Lok Satta

Thursday, 04 October 2012 07:50



The Union government’s decision of September 14 conditionally permitting FDI in multi-brand retail trading generated a lively debate. Careful scrutiny does not justify the claim that retail FDI in itself is a game changer transforming our large and diverse economy. Nor does it substantiate the apocalyptic visions some critics harbour.
We need to examine dispassionately three issues to arrive at a balanced conclusion: the direct benefits and risks; the impact on investment and growth; and the impact on current account deficit.
First, let us examine the direct impact. Clearly, there are potential benefits as well as risks. Indian farm sector is in a long-term crisis. The share of agriculture in GDP is declining every year, and it now stands at about 15%. But the proportion of population dependent directly on agriculture is declining much more slowly, and now stands above 50%. A simple arithmetic tells us that the per capita income of the 50% Bharat is only 18% of the rest of the population. Against such a backdrop, there is no substitute to rural wealth creation and value addition.
There is an uncommonly long, inefficient market chain between the farmer and consumer right now. As a result, many studies show that the farmer typically realizes 35% of the consumer price in most agri-products. In case of perishables, the farmer’s share could be as low as 12-20%. High volatility of prices is very common because of poor transport, storage and other back-end infrastructure.30-35% of the horticultural produce is estimated to be going waste in India. On a total production of about 200 million metric tonnes (MT) of fruits and vegetables, our cold storage is only about 23.6 million MT, 80% of which used only for potatoes!
Clearly, we need to do three things: compress the market chain and reduce the ‘distance’ between the farmer and the consumer; build a modern, integrated logistical chain involving grading, transport and storage; and add value to perishable commodities to reduce volatility and create wealth and jobs. All these things need investment, infrastructure, technology, management practices and deep pockets.
It really does not matter who invests in this critical sector. As Deng Xiaoping famously said, “It does not matter whether the cat is white or black, as long as it catches mice!” A compressed market chain, reliable logistics and infrastructure and value addition that organised retail industry brings will improve farmer’s price realisation, and reduce consumer price. If markets are improved, greater investment will flow into agriculture.
But we need to ensure that there is fair and effective competition, and monopolies are firmly checked.
The big concern is the large employment in retail sector. This sector now employs an estimated 30 million people in India (about 7-8% of working population).
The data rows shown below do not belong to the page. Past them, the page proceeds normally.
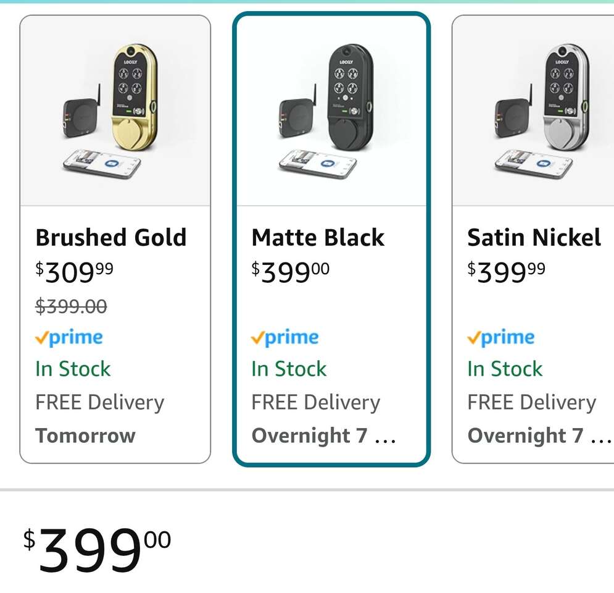Select the Matte Black color name
Image resolution: width=614 pixels, height=593 pixels.
(x=318, y=238)
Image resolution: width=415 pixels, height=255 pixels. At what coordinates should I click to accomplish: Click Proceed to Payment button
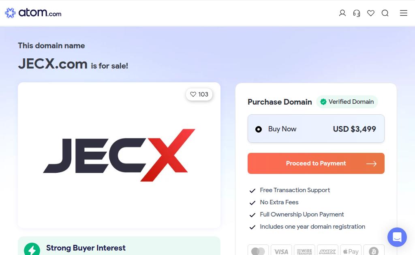316,163
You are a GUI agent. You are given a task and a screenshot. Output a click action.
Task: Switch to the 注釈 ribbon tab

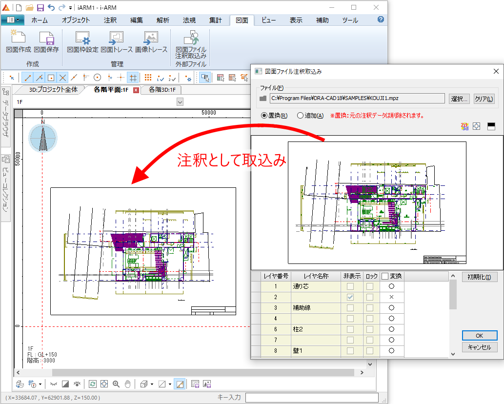click(110, 20)
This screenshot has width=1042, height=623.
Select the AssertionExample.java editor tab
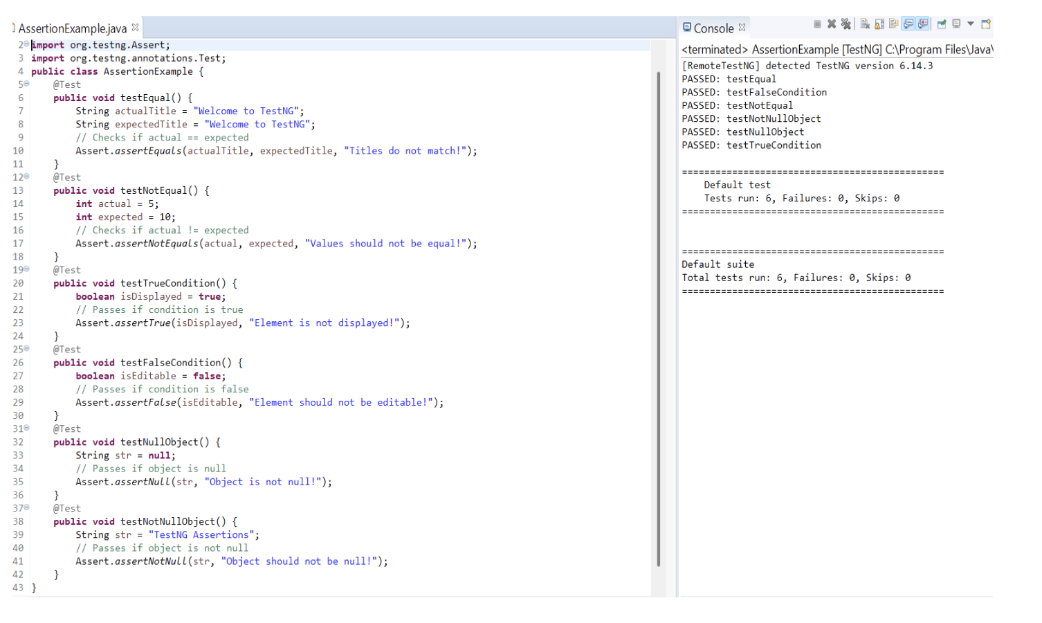[72, 28]
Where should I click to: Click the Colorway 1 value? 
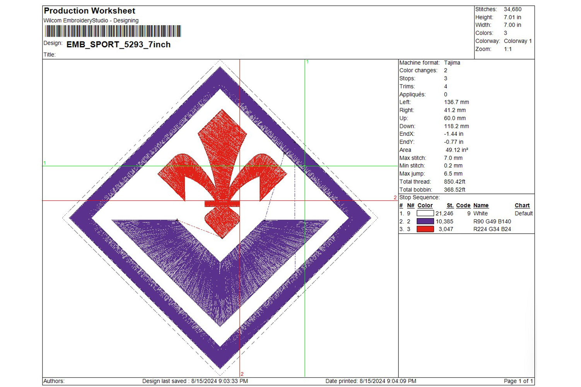518,41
Most of these are low-end jobs with meager incomes. Of these, about 10% are in large cities where FDI in retail chains is permitted. Probably about 3 million people are eking not a precarious livelihood in big cities of one million plus population. Evidence shows that about 1.7% of the small retailers are closing down annually on account of competition from large chains wherever such chains are established. This translates into loss of about 51,000 livelihoods in big cities, if all cities have organised retail chains. It is estimated that about 1.5 million direct jobs will be created by organised retail at the front-end over the next five years. In logistics, infrastructure, and value addition probably an equal number of new jobs will be created. Most of the small traders can be absorbed in the direct and indirect employment. The policy must provide for such safeguards. Transition mechanisms should include up-gradation of small retailers, franchisee models, cooperatives and institutional development similar to NDDB.
Retail trade is growing at 13.3% CAGR (2006-10). It is estimated that modern retail will be growing at 25% or more per annum, while small retailers will still grow at 10% or more. Therefore small retailers will have a share of about 75% (as seen in South-East Asia) in a much larger market, and will co-exist with organised retail chains.
Then there is the issue of investments and growth rate in the country. Our savings rate, which stood at about 23% of GDP in 2002 has risen to 37% in 2008, and has now declined to about 32%, in 2011. FDI in any form will stimulate growth in a capital-scarce country.
Finally, our current account deficit is roughly about $78.2b, or 4.4% of GDP. This level of deficit is unsustainable. FII investment may increase with capital market revival, but it is hot money which can disappear at the first sign of trouble in India or elsewhere. We need stable, long-term investments in the form of FDI, which will in-turn bring technology, growth, jobs and incomes.
On balance, if retail FDI is handled well, it will be a win-win situation for us. But for a large and diverse economy like India, there cannot be instant fixes and panaceas. We need to leverage our strengths systematically and boost growth and employment.

(The author is the founder and president of Lok Satta Party – new politics for the new generation)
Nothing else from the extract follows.